Les essais cliniques de vaccins covid n'ont pas vocation à démontrer que les vaccins protègent contre les formes les plus sévères de covid-19. À quel point est-ce mauvais ?

Certains vaccins covid qui ont le plus progressé ont montré de bons résultats. Le vaccin de Pfizer et BioNtech s'est d'abord avéré efficace à quatre-vingt-dix pour cent, un chiffre qui a ensuite été ajusté à 95 pour cent.
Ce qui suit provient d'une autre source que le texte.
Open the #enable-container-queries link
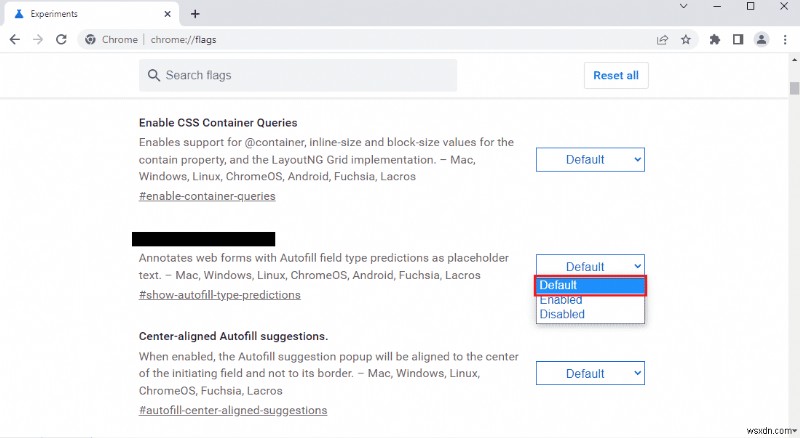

Le vaccin de la société de biotechnologie américaine Moderna Therapeutics affiche une efficacité de 94 %. Beaucoup mieux que prévu, mais qu'est-ce que cela signifie exactement?

'Les études semblent conçues pour répondre à la question la plus simple, et non aux questions les plus pertinentes, en un minimum de temps'

Les vaccins Covid-19 sauveront-ils des vies ? Les études cliniques ne sont pas conçues pour nous le dire", a écrit l'expert américain en recherche sur les médicaments Peter Doshi (Université du Maryland) dans la revue The British Medical Journal (BMJ). "Les études ne sont pas conçues pour montrer que les vaccins entraînent moins d'hospitalisations, d'admissions en soins intensifs, ou la mort." Les études examinent le nombre de cas de Covid-19, quelle que soit la gravité de l'évolution de la maladie. Les sujets présentant des symptômes sont testés, et à la fin du trajet, les chercheurs comparent le nombre de cas dans le groupe vacciné et le groupe témoin ayant reçu un placebo. "Les études semblent conçues pour répondre à la question la plus simple, pas aux plus pertinentes, en aussi peu de temps que possible", a déclaré Doshi dans un autre BMJ-. contribution.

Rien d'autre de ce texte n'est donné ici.